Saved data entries
★ ★ ★ ★ ★
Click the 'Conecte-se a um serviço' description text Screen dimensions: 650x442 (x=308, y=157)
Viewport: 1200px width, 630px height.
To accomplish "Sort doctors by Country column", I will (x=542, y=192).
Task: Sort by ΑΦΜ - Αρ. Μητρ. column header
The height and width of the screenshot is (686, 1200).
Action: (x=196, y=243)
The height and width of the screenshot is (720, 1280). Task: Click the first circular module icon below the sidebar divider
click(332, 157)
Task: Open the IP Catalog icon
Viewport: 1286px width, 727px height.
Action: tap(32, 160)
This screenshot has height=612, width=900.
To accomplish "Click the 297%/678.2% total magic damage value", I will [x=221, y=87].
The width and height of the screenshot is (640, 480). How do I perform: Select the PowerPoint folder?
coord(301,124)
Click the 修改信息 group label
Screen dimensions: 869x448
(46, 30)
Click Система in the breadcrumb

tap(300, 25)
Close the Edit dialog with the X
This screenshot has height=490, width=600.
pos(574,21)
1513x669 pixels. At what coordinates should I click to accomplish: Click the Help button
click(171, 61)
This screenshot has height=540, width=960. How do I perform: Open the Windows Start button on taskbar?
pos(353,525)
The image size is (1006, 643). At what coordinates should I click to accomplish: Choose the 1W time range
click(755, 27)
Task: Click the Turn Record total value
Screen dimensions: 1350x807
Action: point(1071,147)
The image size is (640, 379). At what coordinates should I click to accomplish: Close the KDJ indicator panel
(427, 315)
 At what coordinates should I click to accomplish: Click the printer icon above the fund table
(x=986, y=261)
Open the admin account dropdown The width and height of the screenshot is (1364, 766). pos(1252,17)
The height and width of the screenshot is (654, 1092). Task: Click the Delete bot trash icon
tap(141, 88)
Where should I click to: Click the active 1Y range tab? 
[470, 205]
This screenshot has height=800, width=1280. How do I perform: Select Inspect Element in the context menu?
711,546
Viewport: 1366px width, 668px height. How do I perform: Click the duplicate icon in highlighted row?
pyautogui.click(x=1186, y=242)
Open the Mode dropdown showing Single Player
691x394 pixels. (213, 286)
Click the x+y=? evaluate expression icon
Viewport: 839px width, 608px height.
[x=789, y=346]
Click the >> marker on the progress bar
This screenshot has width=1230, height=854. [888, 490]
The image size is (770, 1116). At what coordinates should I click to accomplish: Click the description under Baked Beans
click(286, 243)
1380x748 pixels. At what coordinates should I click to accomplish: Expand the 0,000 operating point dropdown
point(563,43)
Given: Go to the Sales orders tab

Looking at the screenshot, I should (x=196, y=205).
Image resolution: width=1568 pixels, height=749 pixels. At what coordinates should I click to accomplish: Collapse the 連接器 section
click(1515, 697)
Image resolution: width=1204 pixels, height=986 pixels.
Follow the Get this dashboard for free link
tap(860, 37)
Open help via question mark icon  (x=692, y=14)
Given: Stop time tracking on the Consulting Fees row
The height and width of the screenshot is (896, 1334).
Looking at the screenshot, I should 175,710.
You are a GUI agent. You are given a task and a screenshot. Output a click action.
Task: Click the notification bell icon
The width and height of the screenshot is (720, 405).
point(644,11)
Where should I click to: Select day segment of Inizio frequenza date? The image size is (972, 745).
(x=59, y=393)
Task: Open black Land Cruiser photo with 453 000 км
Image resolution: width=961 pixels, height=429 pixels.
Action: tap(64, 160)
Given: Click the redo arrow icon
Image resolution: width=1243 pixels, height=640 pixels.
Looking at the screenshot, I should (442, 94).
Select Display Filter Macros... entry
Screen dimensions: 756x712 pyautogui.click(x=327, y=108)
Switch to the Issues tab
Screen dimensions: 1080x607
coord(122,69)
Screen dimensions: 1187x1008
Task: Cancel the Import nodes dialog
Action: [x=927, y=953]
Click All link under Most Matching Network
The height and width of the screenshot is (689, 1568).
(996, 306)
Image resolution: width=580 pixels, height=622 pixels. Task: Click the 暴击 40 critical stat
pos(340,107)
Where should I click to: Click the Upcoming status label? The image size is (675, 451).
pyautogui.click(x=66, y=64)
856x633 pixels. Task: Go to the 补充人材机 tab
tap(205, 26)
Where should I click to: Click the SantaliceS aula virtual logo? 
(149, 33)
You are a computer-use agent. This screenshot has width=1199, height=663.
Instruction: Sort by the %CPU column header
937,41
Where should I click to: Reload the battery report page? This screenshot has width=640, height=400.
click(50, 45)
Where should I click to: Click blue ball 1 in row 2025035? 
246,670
★ ★ ★ ★ ★
■ Work item ■
Return every line from the entries above that includes the word "value".

■ Answer to the exercise ■
To accomplish "Click the 297%/678.2% total magic damage value", I will [x=221, y=87].
Task: Click the Turn Record total value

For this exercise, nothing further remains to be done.